Could you set down the records below exactly as they are, with no pictures?
*** Opening Dataset records ***
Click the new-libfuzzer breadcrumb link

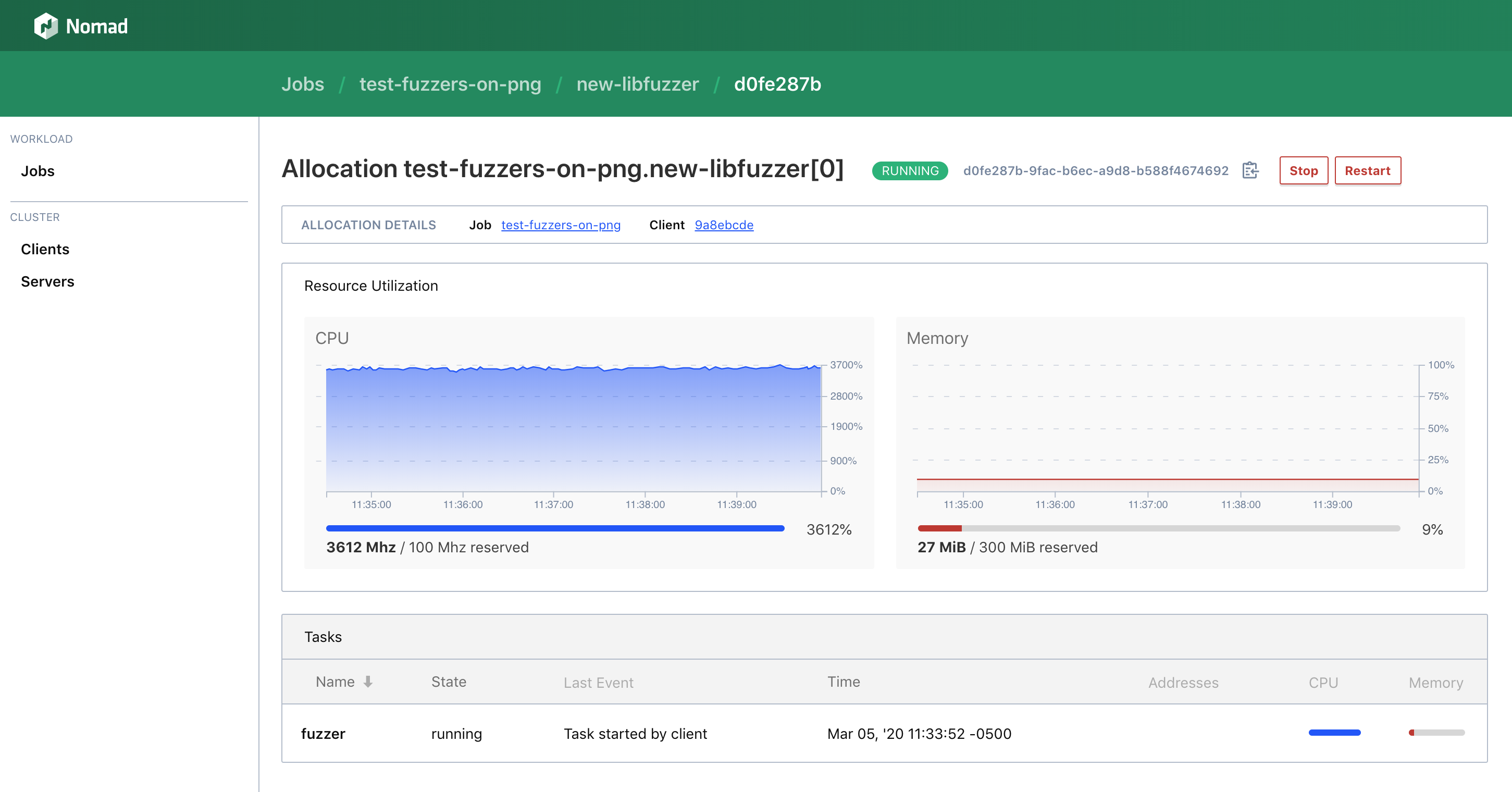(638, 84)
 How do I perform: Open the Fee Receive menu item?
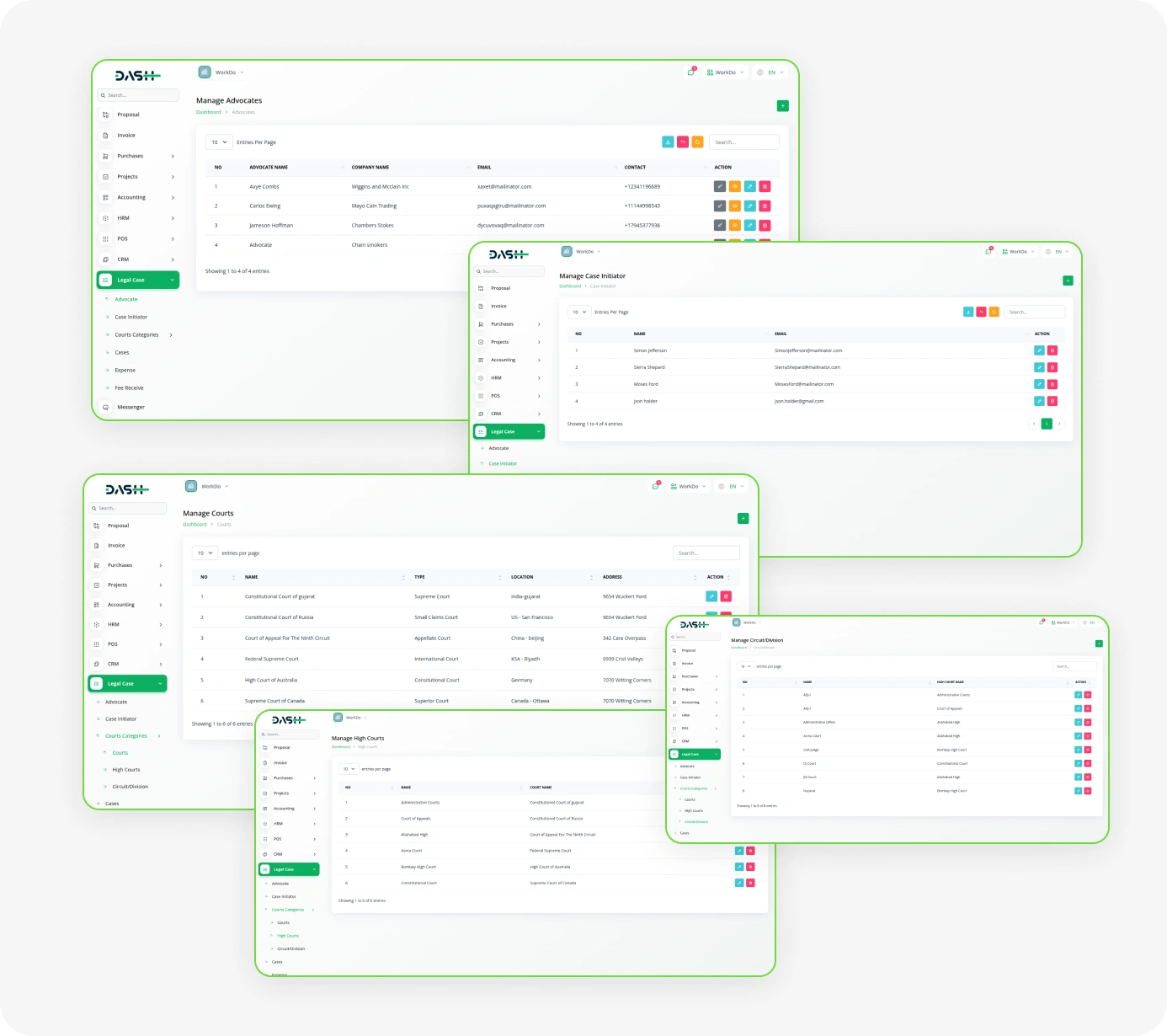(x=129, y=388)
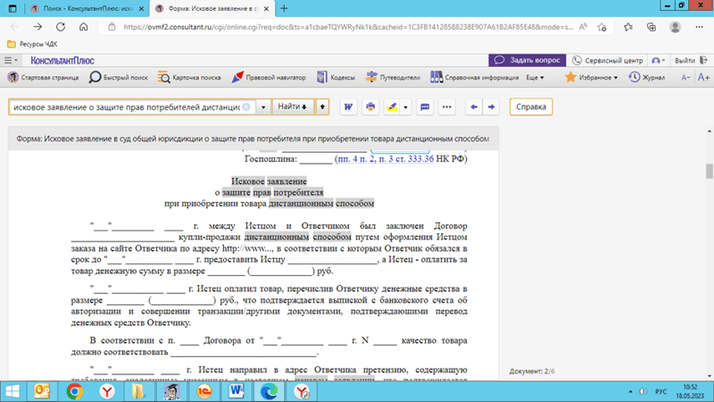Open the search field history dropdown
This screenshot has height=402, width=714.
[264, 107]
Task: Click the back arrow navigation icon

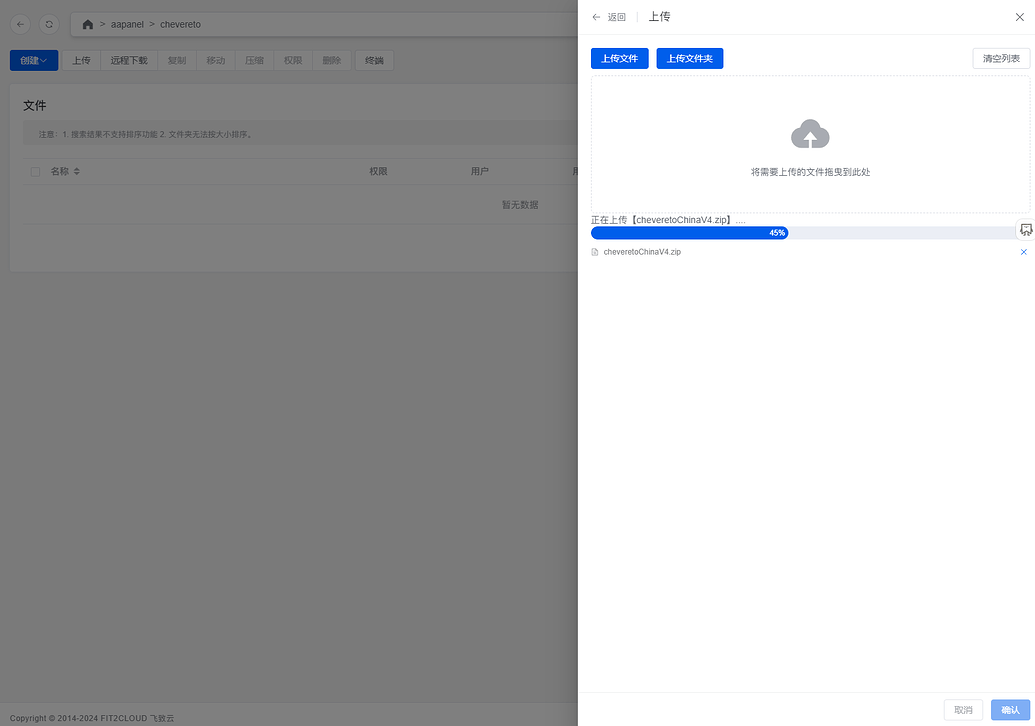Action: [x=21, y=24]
*** Closing Dataset records ***
## Task solution
Click the new-libfuzzer breadcrumb link

(638, 84)
 How do I perform: Open the Fee Receive menu item?
(x=129, y=388)
Open the search field history dropdown
This screenshot has height=402, width=714.
[264, 107]
Task: Click the back arrow navigation icon

Action: [x=21, y=24]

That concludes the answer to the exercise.